|The following article features coverage from the Oncology Nursing Society (ONS) 2019 Annual Congress. Click here to read more of Oncology Nurse Advisor‘s conference coverage.
In the course of conducting routine monthly pain audits at their hospital, Tina Etzel, BSN, RN, and Gail Miswald, BSN, RN, CMSRN, noticed that assessment and reassessment documentation had been falling behind at the same time that patient satisfaction scores had been on the decline. Patient satisfaction was measured according to the Hospital Consumer Assessment of Healthcare Providers and Systems (HCAHPS) survey metrics.
Etzel and Miswald, of Froedtert Hospital (Wauwatosa, Wisconsin), presented their experience with aiming to improve pain documentation compliance and patient satisfaction scores in a poster at the Oncology Nursing Society (ONS) 44th Annual Congress, held in Anaheim, California.
For a baseline, the team performed retrospective chart audits. Next, they began educating registered nurses on staff through monthly patient chart audits and information on posters and slides. They also provided feedback to staff, identifying areas of missing information, as well as areas of success.
The team eventually began more substantial audits, but they noticed no improvement in either documentation or patient satisfaction scores. The investigators tried re-educating staff and providing more reminders and information through various methods, including at staff meetings and via email. These methods also reached out to new staff members who had not been exposed to the first educational effort.
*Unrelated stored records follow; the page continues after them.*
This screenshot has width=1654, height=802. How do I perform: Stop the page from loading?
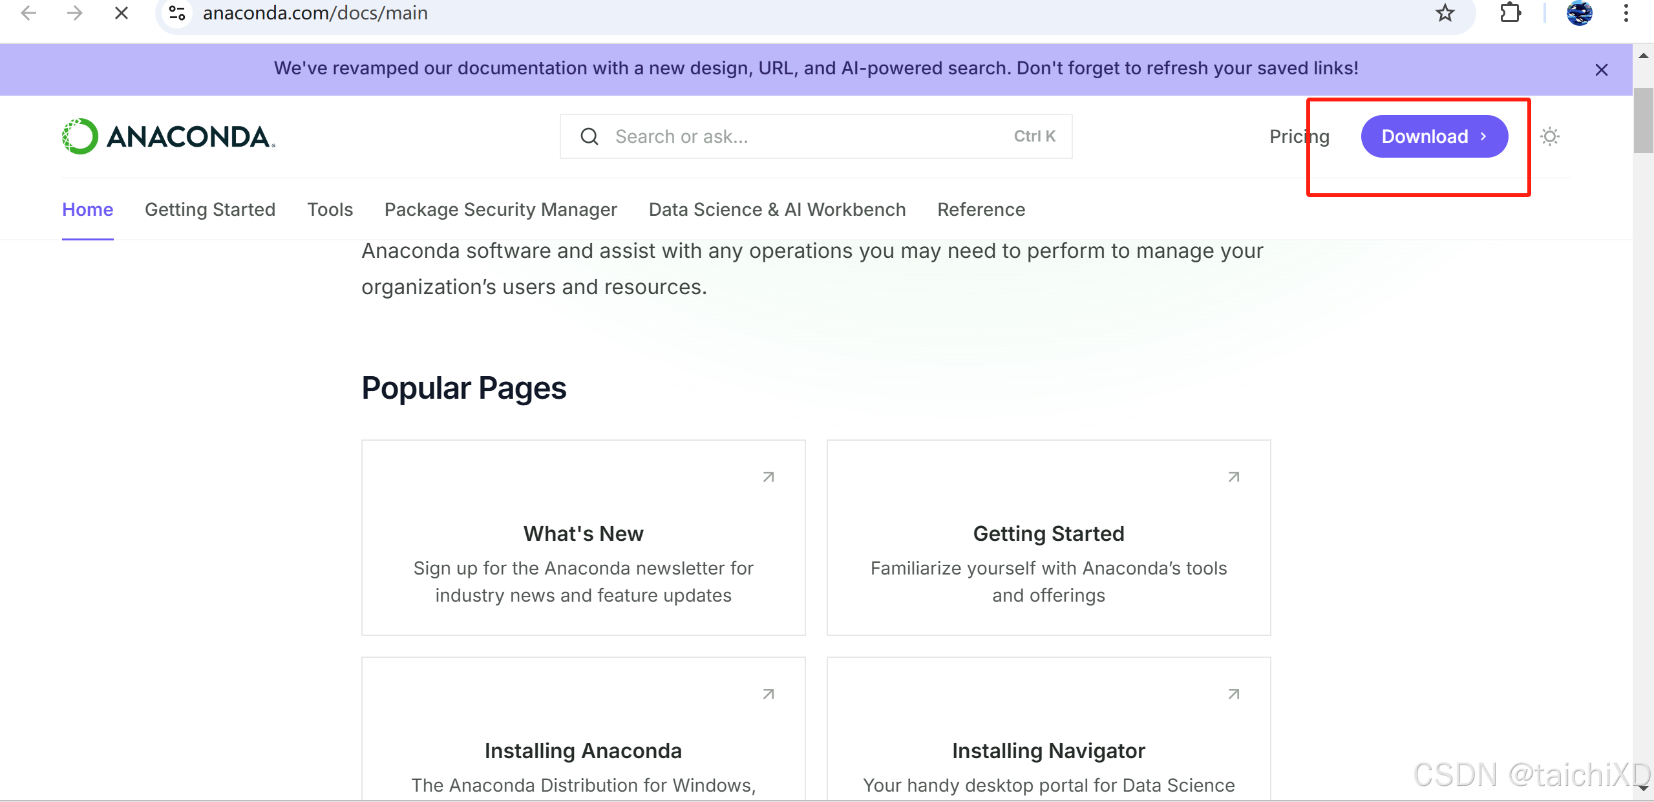click(121, 13)
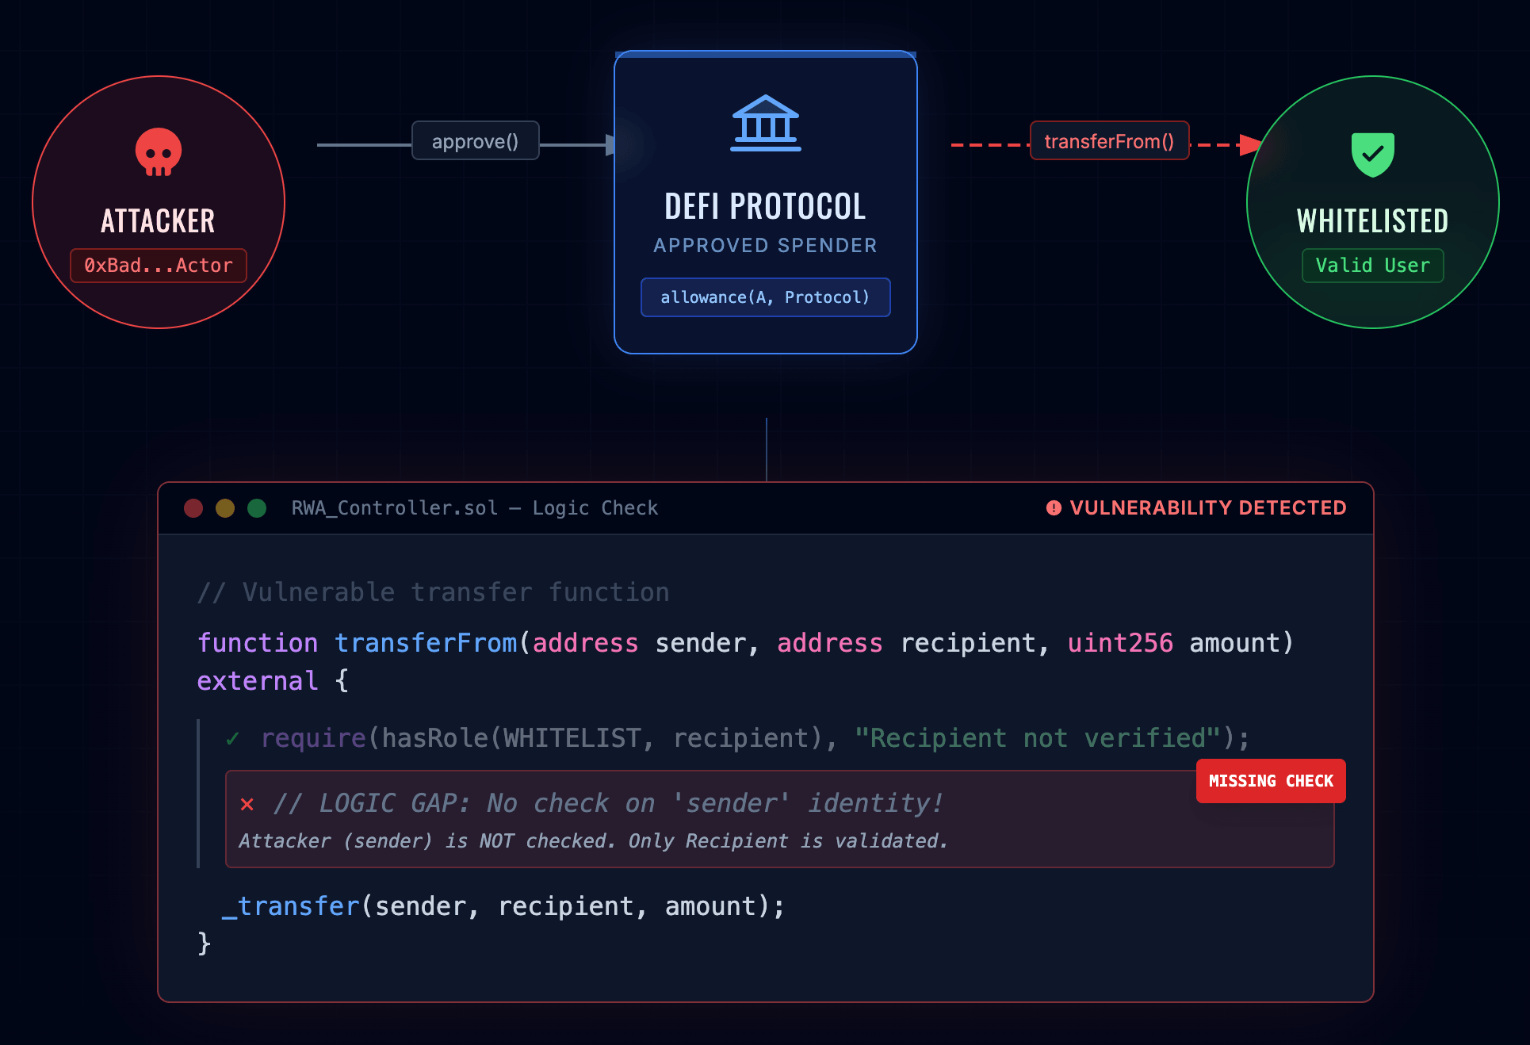Click the DEFI PROTOCOL heading
This screenshot has height=1045, width=1530.
[x=765, y=207]
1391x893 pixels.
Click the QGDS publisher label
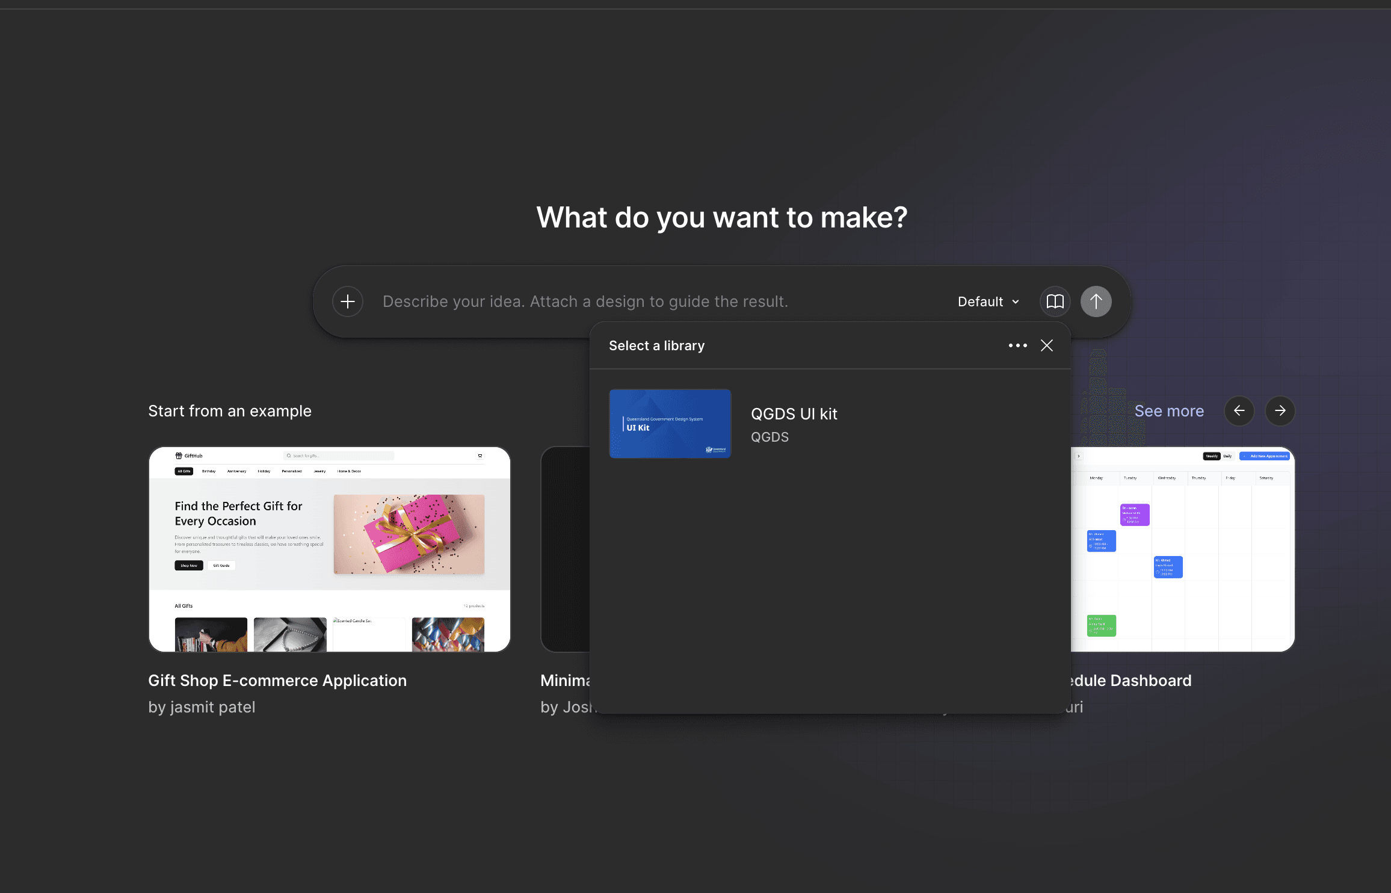pos(770,437)
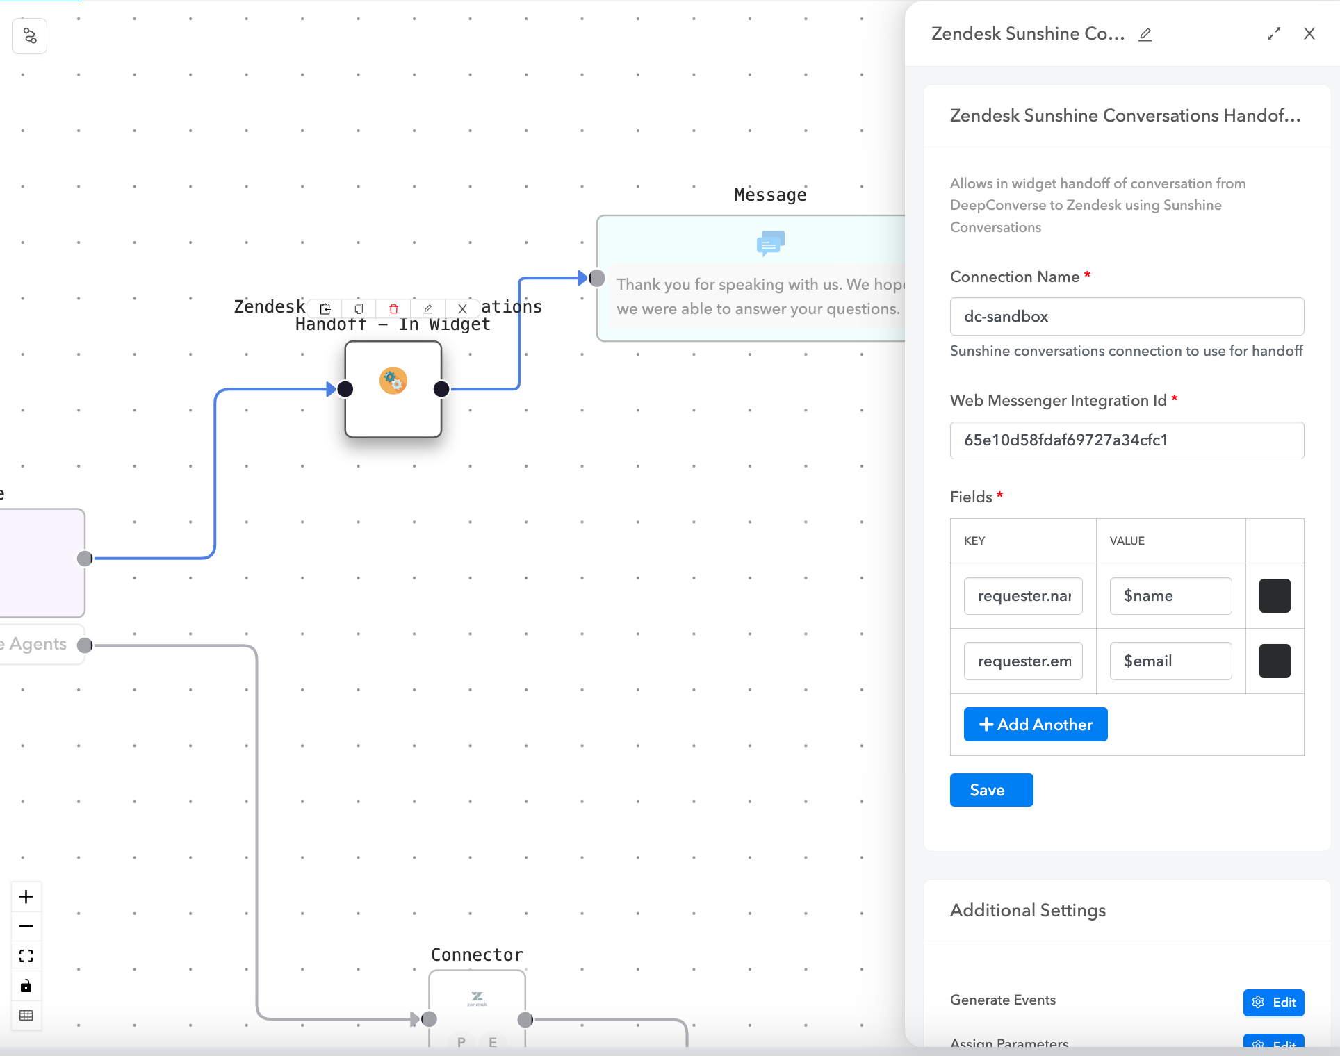
Task: Click the dark swatch next to $name value
Action: pyautogui.click(x=1275, y=595)
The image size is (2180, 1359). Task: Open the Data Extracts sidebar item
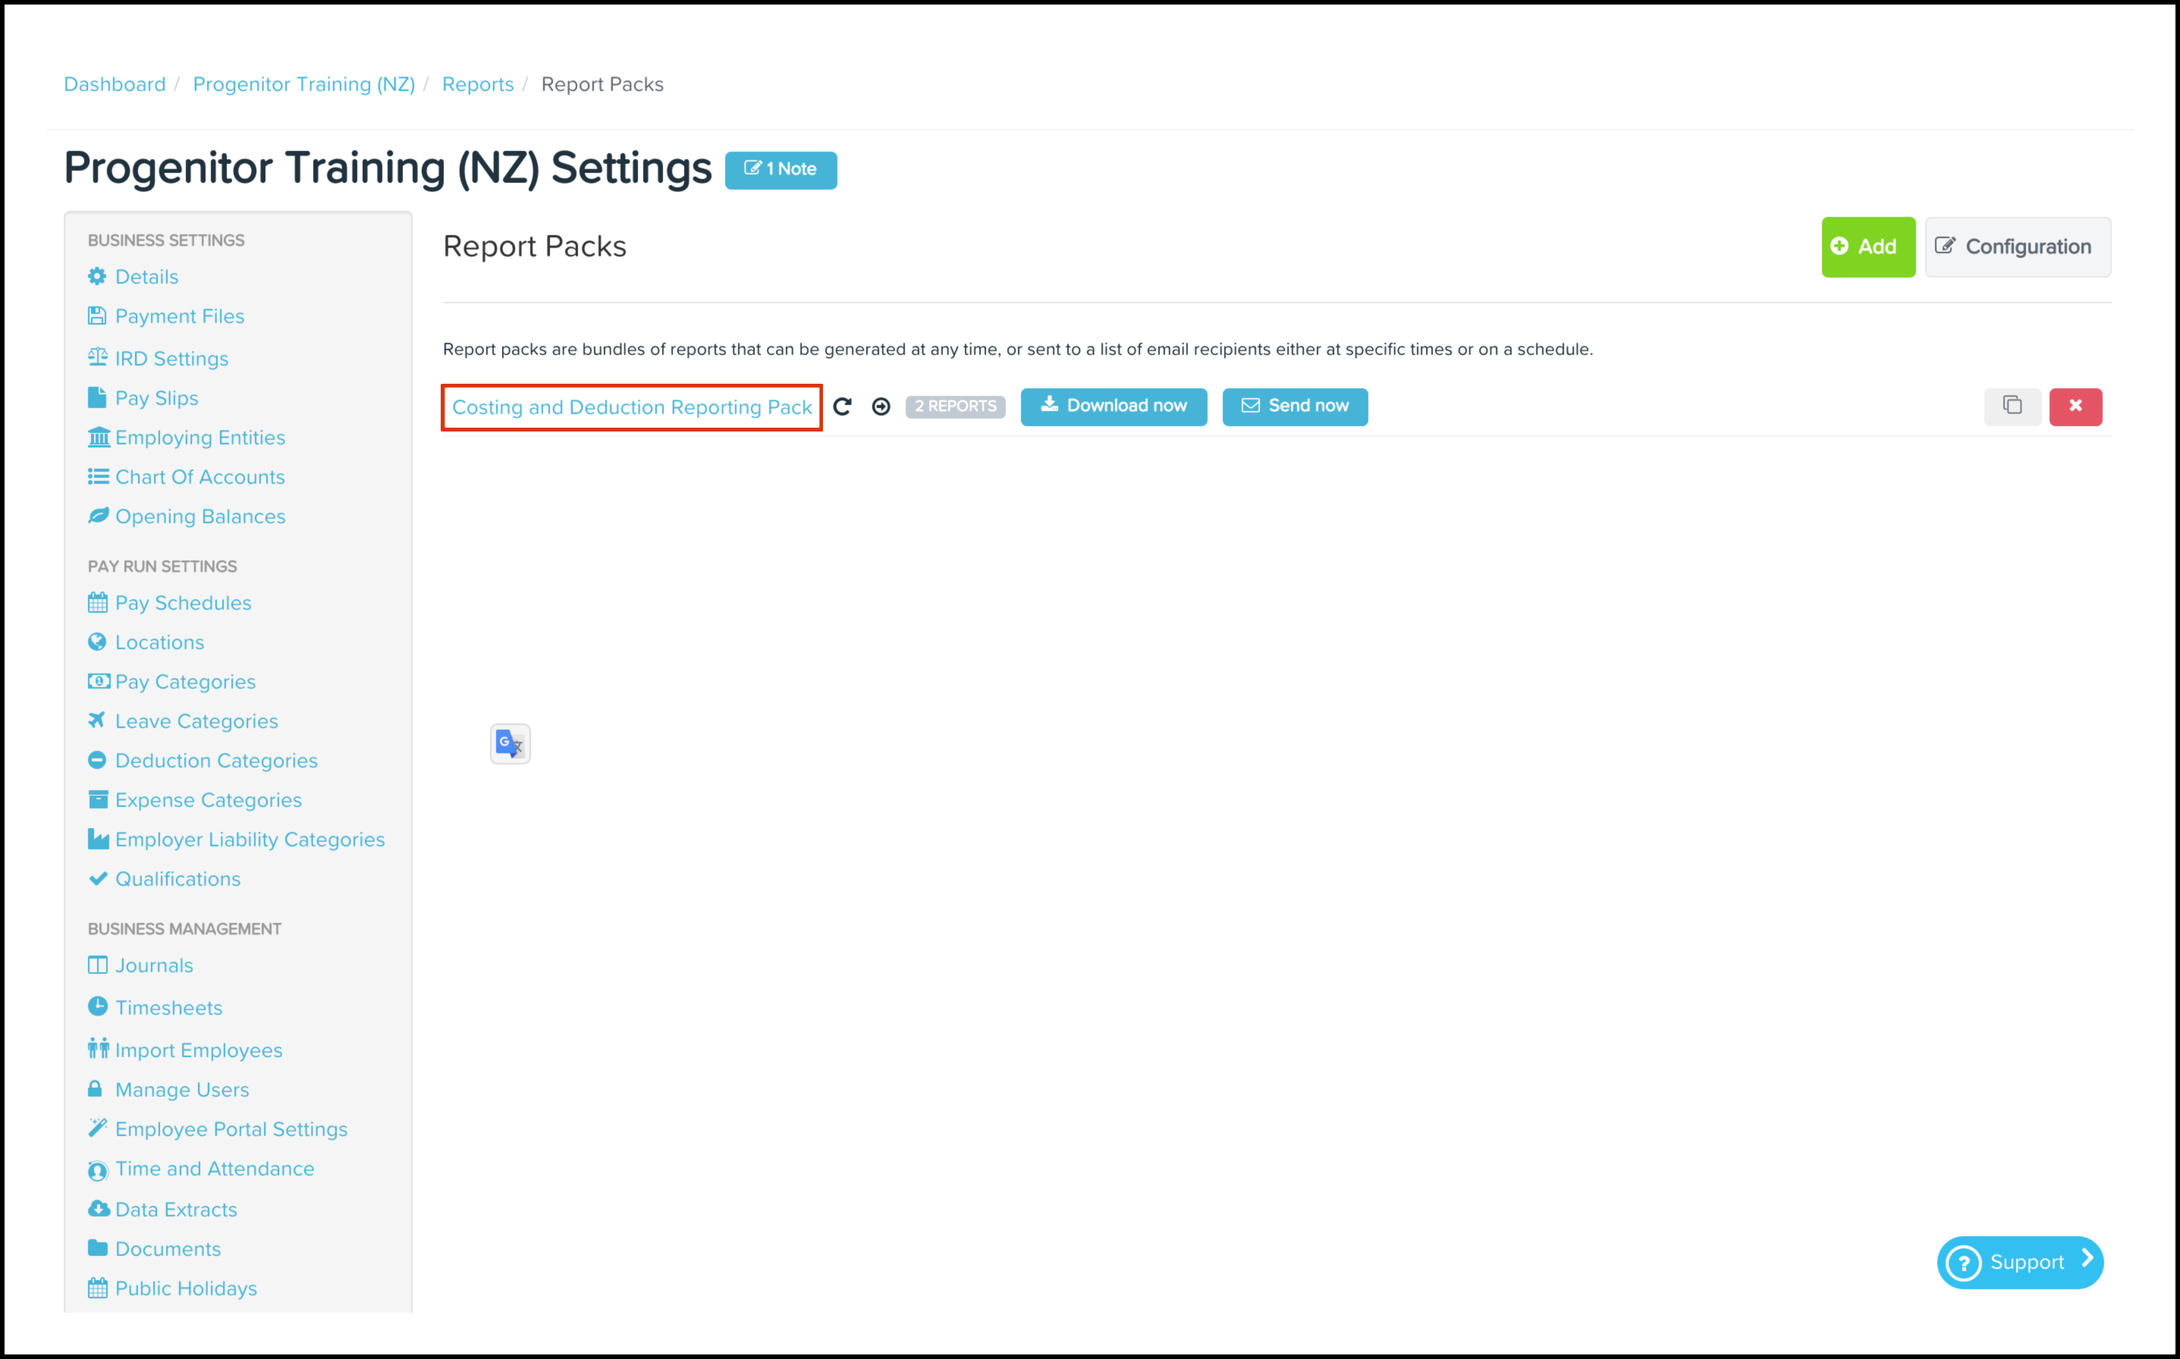pyautogui.click(x=175, y=1210)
Following completion of the second educational effort with reminders, the team performed their final audit. At this point, documentation had again not improved. However, the process drove more communication between staff and patients regarding pain. Patient satisfaction scores had risen by this point, to above the hospital’s threshold.
Etzel and Miswald note that incomplete documentation could be attributed mostly to nurses not remembering to complete a sedation scale, but without it, the pain assessment was incomplete.
Novel innovations from this project was a laminated badge card for nurses that contained a reminder to assess pain, a patient education sheet specific to the unit and its commitment to pain management, and the patient education materials included in the hospital admission folder were updated..
Etzel T, Miswald G. Excellence in pain management: through assessment and reassessment. Poster presentation at: ONS 44th Annual Congress; April 11-14, 2019; Anaheim, CA.